**Data for processing**
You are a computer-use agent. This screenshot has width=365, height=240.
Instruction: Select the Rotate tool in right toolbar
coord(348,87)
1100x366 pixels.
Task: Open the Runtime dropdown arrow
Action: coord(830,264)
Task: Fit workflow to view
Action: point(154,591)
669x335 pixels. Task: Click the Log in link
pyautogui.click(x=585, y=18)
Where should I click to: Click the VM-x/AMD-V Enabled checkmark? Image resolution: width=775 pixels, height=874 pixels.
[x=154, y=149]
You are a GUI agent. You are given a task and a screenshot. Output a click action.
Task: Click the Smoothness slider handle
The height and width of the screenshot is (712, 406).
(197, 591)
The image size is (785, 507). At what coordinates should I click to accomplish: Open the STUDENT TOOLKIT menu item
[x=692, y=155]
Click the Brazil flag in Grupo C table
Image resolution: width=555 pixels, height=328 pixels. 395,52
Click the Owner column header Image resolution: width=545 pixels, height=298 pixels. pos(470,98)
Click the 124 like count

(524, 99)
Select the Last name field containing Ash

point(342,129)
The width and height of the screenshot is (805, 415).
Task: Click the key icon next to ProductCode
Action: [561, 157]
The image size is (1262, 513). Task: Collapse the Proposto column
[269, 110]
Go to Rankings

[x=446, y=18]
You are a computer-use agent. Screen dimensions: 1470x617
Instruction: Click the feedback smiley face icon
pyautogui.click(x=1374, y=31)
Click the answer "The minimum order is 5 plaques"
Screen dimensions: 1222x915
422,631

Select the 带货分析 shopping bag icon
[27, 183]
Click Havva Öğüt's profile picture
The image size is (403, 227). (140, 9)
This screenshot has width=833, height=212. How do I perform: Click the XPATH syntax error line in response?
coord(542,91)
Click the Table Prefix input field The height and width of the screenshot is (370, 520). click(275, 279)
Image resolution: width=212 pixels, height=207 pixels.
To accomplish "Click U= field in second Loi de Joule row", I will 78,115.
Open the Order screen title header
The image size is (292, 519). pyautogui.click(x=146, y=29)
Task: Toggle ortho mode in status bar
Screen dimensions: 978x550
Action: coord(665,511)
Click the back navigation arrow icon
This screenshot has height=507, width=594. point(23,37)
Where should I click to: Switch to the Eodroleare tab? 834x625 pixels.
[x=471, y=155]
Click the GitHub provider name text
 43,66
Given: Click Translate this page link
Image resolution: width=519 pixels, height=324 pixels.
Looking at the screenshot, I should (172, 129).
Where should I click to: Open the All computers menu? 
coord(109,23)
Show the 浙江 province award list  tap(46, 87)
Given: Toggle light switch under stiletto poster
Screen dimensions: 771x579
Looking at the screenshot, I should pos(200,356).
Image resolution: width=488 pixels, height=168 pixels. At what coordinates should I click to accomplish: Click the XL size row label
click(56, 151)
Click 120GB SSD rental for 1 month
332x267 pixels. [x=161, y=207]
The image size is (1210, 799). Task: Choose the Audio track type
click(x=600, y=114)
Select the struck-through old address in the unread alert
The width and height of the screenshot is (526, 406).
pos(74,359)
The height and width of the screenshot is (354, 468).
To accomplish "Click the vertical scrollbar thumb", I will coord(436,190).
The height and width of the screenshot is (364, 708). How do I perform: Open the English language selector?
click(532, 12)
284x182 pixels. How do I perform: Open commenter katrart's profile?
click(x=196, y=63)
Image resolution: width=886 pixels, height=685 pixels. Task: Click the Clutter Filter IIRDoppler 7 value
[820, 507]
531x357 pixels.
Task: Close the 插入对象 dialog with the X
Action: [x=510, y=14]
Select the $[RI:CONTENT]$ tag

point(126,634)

**Task objective**
For each line of the data that has the word "agent", report that line.

**Solution to this problem**
You are a computer-use agent. This screenshot has width=365, height=240.
You are a GUI agent. You are given a task and a screenshot. Output a click action.
You are a computer-use agent. Screen dimensions: 1470x617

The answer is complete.